Chaucer in the opening of the “General Prologue” to The Canterbury Tales has a famous reverte or “re-greening” description of April in Britain:

1 Whan that aprill with his shoures soote
The droghte of march hath perced to the roote,
And bathed every veyne in swich licour
Of which vertu engendred is the flour;
5 Whan Zephirus eek with his sweete breeth
Inspired hath in every holt and heeth
Tendre croppes, and the yonge sonne
Hath in the Ram his halve cours yronne,
And smale foweles maken melodye,
10 That slepen al the nyght with open ye
(So priketh hem nature in hir corages);
Thanne longen folk to goon on pilgrimages,
And palmeres for to seken straunge strondes,
To ferne halwes, kowthe in sondry londes;
15 And specially from every shires ende
Of Engelond to Caunterbury they wende,
The hooly blisful martir for to seke,
That hem hath holpen whan that they were seeke.

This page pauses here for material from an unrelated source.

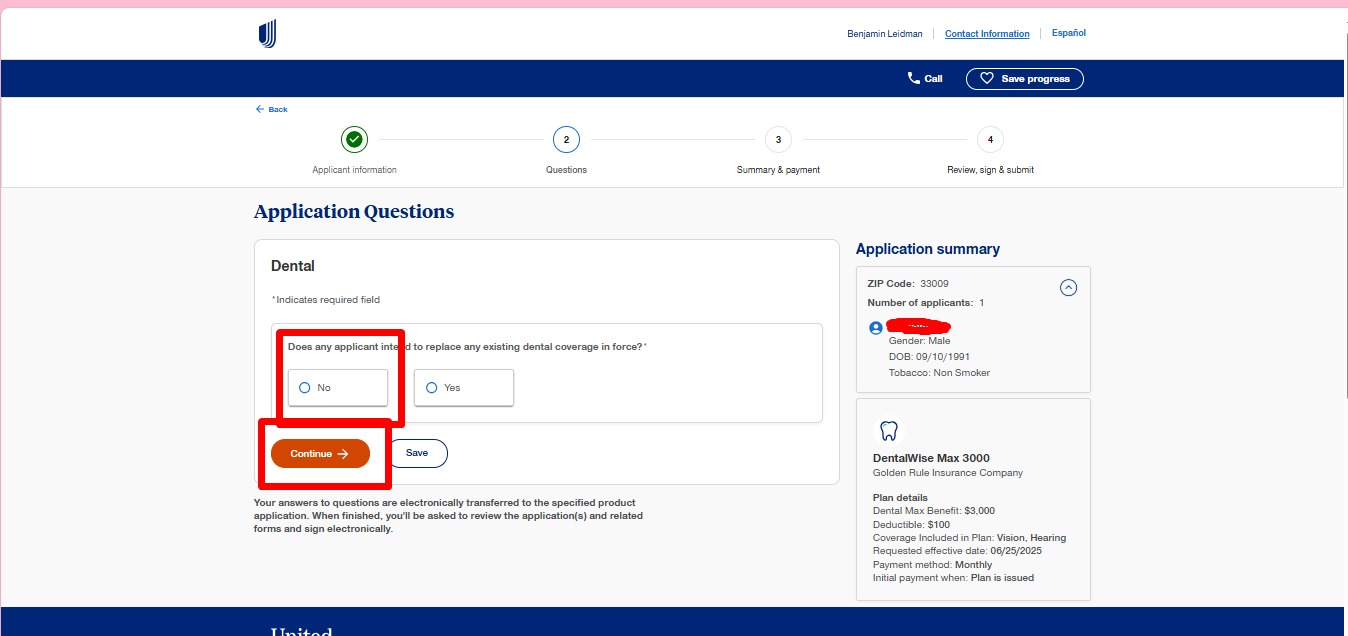Select the Yes radio option
This screenshot has height=636, width=1348.
432,388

According to Chaucer, April “with his showers sweet” has “pierced” the drought of March, bathing every vein (of plants) in rain. Zephyr, the gentle wind west wind, has inspired the “tender crops.” Chaucer also tells us that the “young sun has run half his course in the Ram.” That is, the sun (who is young because the Spring equinox has only recently occurred) has passed through the constellation of Aries, the Ram.1)In other words, the sun has run the second half of his course in Aries; it is thus mid-April; probably the 17th or 18th of April, given later references to the start of the pilgrimage.

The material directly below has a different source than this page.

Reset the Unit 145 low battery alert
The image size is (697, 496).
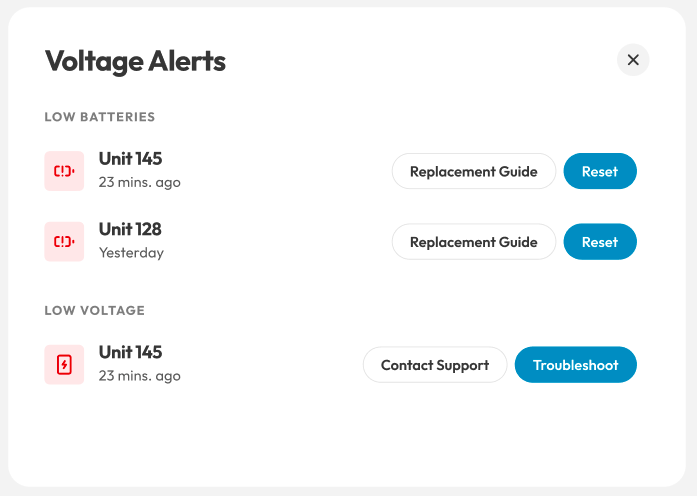coord(600,171)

April, at least in the fifteenth century in much of western Europe, was not only the month of “April showers” and rain, but the season where spring is turning with alacrity to Summer. Birds are singing, and flowers are blooming. Consequently, the traditional labors of April depicted in calendar pages of books of hours feature images of planting and sowing seeds, (tendre croppes), country scenes featuring verdant landscapes and flowers, and especially, scenes of flower picking and, sometimes, courtship (a precursor to the May calendar images of Maying and courtship). The Middle English lyric about the labors offers this:

Aprile And here I here the fowles singe

Much like Chaucer’s “smale foweles maken melodye.” April calendar images often include birds, especially in the borders or as background details. But just as often, the calendar images for April are localized and feature labors more appropriate to the specific geography. Sometimes the March labor of vine-pruning is carried over into April. Sheep-shearing, a spring necessity is often shown for April, though it is more often a labor of May. Calving, carefully managed by breeding cows at several points in fall when so that during spring the cows would bear calves over several months. This meant that cows would be in milk for human use in cheese-making once their calves were weaned. Pigs, sheep, and chickens are all producing as well.

References   [ + ]

1. In other words, the sun has run the second half of his course in Aries; it is thus mid-April; probably the 17th or 18th of April, given later references to the start of the pilgrimage.